Text of Section 45(5A)
(5A) Notwithstanding
anything contained in sub-section (1), where the
capital gain arises to an assessee, being an individual or a Hindu undivided
family, from the transfer of a capital asset, being land or building or both,
under a specified agreement, the capital gains shall be chargeable to
income-tax as income of the previous year in which the certificate of
completion for the whole or part of the project is issued by the competent
authority; and for the purposes of section 48, the stamp duty value, on the
date of issue of the said certificate, of his share, being land or building or
both in the project, as increased by the consideration received in cash, if
any, shall be deemed to be the full value of the consideration received or
accruing as a result of the transfer of the capital asset:
Provided that
the provisions of this sub-section shall not apply where the assessee transfers
his share in the project on or before the date of issue of said certificate of
completion, and the capital gains shall be deemed to be the income of the
previous year in which such transfer takes place and the provisions of this
Act, other than the provisions of this sub-section, shall apply for the purpose
of determination of full value of consideration received or accruing as a
result of such transfer.
Explanation.—For the purposes of this sub-section, the expression—
(i) “competent authority” means the authority
empowered to approve the building plan by or under any law for the time being
in force;
(ii) “specified agreement” means
a registered agreement in which a person owning land or building or both,
agrees to allow another person to develop a real estate project on such land or
building or both, in consideration of a share, being land or building or both
in such project, whether with or without payment of part of the consideration
in cash;
(iii) “stamp duty value” means the value adopted or
assessed or assessable by any authority of Government for the purpose of
payment of stamp duty in respect of an immovable property being land or
building or both.’.
To Whom the Provisions of Section 45(5A)
is Applicable
The provisions of section 45(5A) under
collaboration agreement will be applicable only in case the land owner is an
Individual or a HUF.
Provisions of section 45(5A) shall not
apply where the assesse transfers his share in project on or before the
date of issue of the said certificate.
The Section
45(5A) shall not apply where the assessee transfers his share in the project on
or before the date of issue of said certificate of completion, and the capital
gains shall be deemed to be the income of the previous year in which such
transfer takes place and the provisions of this Act, other than the provisions
of the sub-section, shall apply for the purpose of determination of full value
of consideration received or accruing as a result of such transfer.
KEY NOTE
The Section 45(5A) would not have
any impact on the tax liability arising from JDAs entered into by individuals
and HUFs in respect of immovable property held as stock-in-trade.
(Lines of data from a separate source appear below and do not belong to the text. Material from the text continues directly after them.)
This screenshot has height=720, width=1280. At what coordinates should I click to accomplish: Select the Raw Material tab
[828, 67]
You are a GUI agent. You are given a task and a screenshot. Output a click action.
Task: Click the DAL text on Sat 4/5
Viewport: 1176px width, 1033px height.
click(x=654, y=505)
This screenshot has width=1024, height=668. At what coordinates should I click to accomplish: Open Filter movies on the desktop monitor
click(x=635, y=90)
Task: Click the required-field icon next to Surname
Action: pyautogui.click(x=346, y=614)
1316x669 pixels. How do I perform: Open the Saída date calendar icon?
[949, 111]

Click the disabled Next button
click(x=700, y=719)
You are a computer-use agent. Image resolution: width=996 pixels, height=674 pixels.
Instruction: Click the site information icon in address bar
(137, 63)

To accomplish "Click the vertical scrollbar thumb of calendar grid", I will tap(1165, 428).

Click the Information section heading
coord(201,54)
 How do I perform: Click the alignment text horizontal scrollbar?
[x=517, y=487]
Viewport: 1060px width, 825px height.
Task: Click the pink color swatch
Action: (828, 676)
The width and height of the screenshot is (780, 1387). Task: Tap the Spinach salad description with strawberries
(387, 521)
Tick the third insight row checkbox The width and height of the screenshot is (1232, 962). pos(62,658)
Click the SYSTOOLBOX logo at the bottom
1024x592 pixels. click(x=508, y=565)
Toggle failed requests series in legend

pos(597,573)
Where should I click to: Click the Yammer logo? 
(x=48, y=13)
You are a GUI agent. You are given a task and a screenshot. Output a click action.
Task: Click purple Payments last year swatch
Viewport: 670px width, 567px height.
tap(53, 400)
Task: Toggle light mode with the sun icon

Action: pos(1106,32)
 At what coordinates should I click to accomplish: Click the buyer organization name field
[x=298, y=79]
Taxability of Capital gain [Section
45(5A)]
Where the Individual/ HUF entering into specified agreement
for development of project
(a) Where the Individual/ HUF transferring his share in the
project on or after the date of issue of completion certificate
Where
the capital gain arises to the assesse, being an individual of HUF, from the
transfer of capital asset, being land or building or both, under a specified
agreement, the capital gain shall be chargeable to income tax as income of the
previous year in which the certificate of completion for the whole or part of
the project is issued by the competent authority.
(b) Where the
Individual/ HUF transferring his share in the project on or before the date of
issue of completion certificate
The capital gains shall be deemed to be the income of the previous year
in which such transfer takes place.
KEY NOTE
For the purpose of section 48, the Stamp Duty
Value(SDV) of his share, on the date of issue of said certificate, as increased
by the consideration received in cash, if any, shall be deemed to be the full
value of consideration.
“Specified agreement”
The term
“specified agreement” is defined to mean a registered agreement in which a
person owning land or building or both, agrees to allow another person to
develop a real estate project on such land or building or both, in
consideration of a share, being land or building or both in such project,
whether with or without payment of part of the consideration in cash
[Explanation (ii) to Section 45(5A).
What is Joint Development
Agreement (Specified agreement)?
In layman terms,
assume that Mr. ‘A’ own a residential land and builder approach him to construct
flats on his land. This arrangement is beneficial for both the parties. The
reason being Mr. ‘A’ as a landowner will unlock the value of his land without
any additional investment of Single Rupee. From builder’s perspective, he need
not invest money to buy land. He can use the same money to construct the
property. Therefore, for both the parties the capital requirement is minimal.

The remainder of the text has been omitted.